Jesus himself rejoiced in the Holy Spirit. Luke tells us that when the seventy came back after their mission of preaching, healing, and exorcism:

In that same hour he rejoiced in the Holy Spirit and said, “I thank you, Father, Lord of heaven and earth, that you have hidden these things from the wise and understanding and revealed them to babes; yes, Father, for such was your gracious will” (Lk 10:21).

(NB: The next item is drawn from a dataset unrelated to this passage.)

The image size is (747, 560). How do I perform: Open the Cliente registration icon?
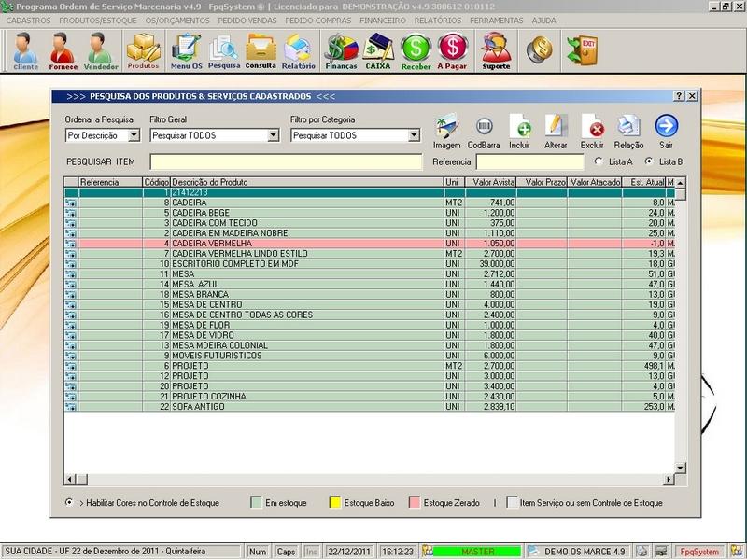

This promise of Jesus was fulfilled in the early Church. In the Acts of the Apostles, Luke tells us that “the disciples were filled with joy and with the Holy Spirit” (Acts 13:52). In his letter to the Romans Paul tells them, “For the kingdom of God is not food and drink but righteousness and peace and joy in the Holy Spirit” (Rom 14:17). And he prays, “May the God of hope fill you with all joy and peace in believing, so that by the power of the Holy Spirit you may abound in hope” (Rom 15:13). In his first letter, Peter reminds Christians that they have this joy. He writes, “Without having seen him you love him; though you do not now see him you believe in him and rejoice with unutterable and exalted joy” (1 Pt 1:8).

Before we look at anything else, before we see how we can maintain this joy, and even grow in this joy, it is important to understand what can kill this joy, what can seal up the fountain of living water in our hearts. The first seal is sin. Sin makes us sad — it is the enemy of joy. Paul tells us this in his letter to the Galatians:

But I say, walk by the Spirit, and do not gratify the desires of the flesh. For the desires of the flesh are against the Spirit, and the desires of the Spirit are against the flesh; for these are opposed to each other, to prevent you from doing what you would. But if you are led by the Spirit you are not under the law. Now the works of the flesh are plain: fornication, impurity, licentiousness, idolatry, sorcery, enmity, strife, jealousy, anger, selfishness, dissension, party spirit, envy, drunkenness, carousing, and the like. I warn you, as I warned you before, that those who do such things shall not inherit the kingdom of God (Gal 5:16–21).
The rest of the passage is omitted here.